[PROBLEM]
Begin at the line that holds "At what coordinates" and copy each line exactly until the data below ends, including that last line but no pictures.

/---

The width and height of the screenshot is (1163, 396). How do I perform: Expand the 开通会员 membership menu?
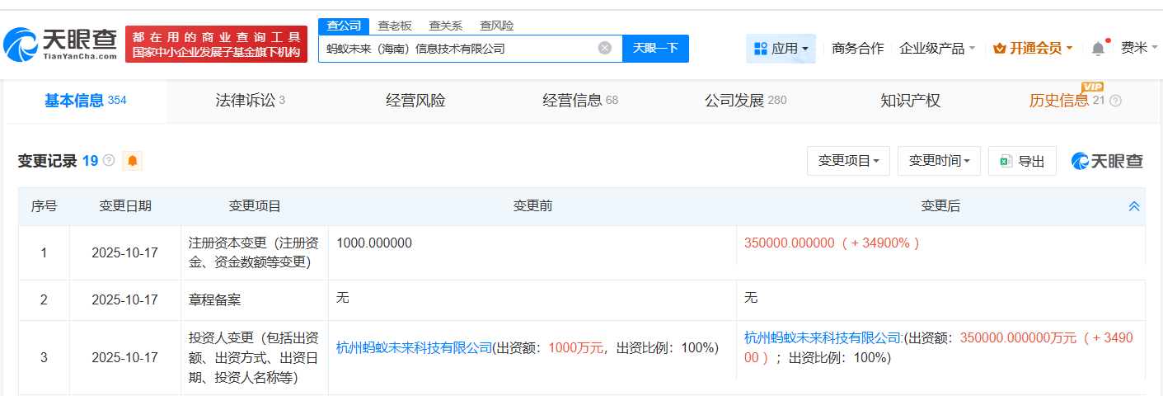click(1033, 49)
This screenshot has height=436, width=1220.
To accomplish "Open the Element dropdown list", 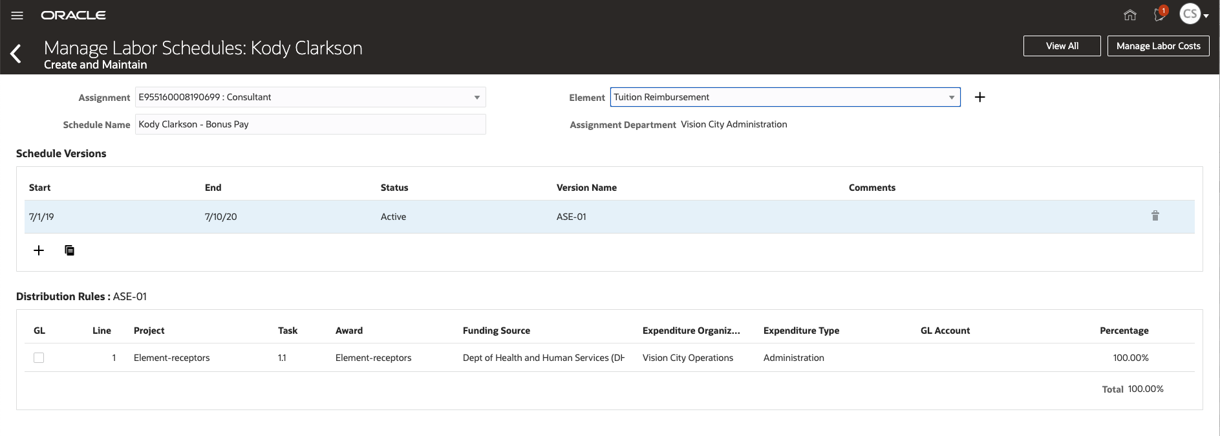I will (951, 98).
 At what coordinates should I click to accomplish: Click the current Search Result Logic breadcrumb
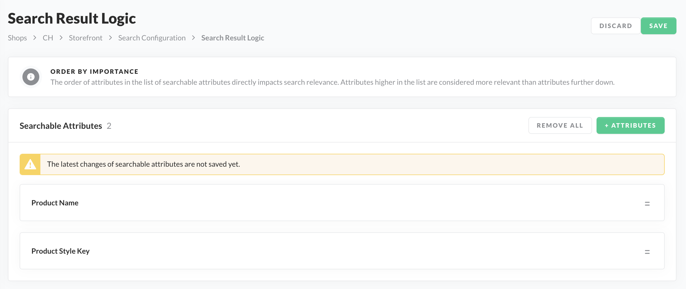232,38
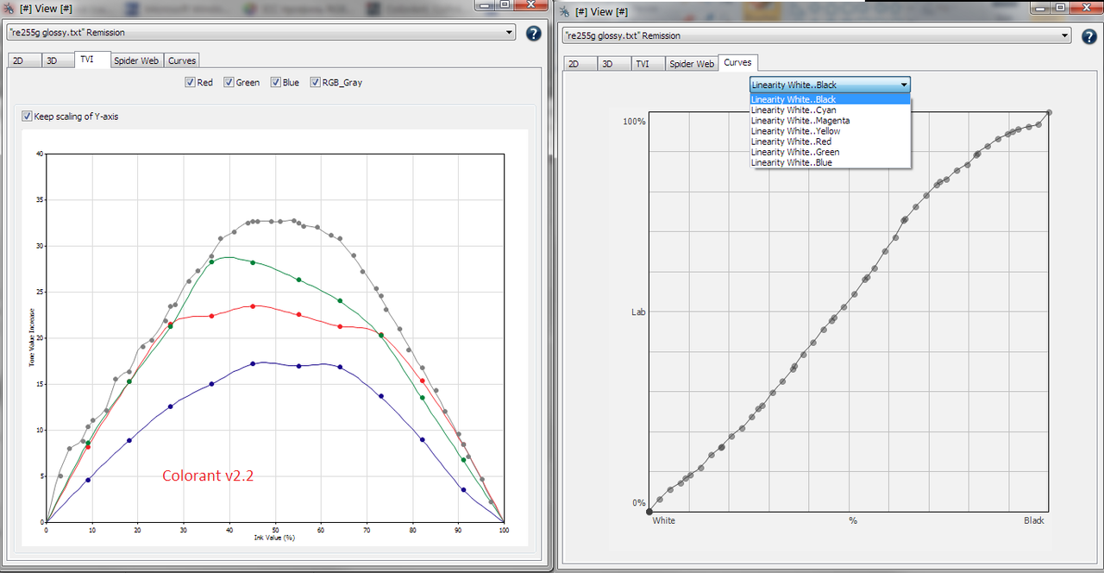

\---

[TASK RESPONSE]
 At what coordinates should I click to accomplish: Click the current Search Result Logic breadcrumb
232,38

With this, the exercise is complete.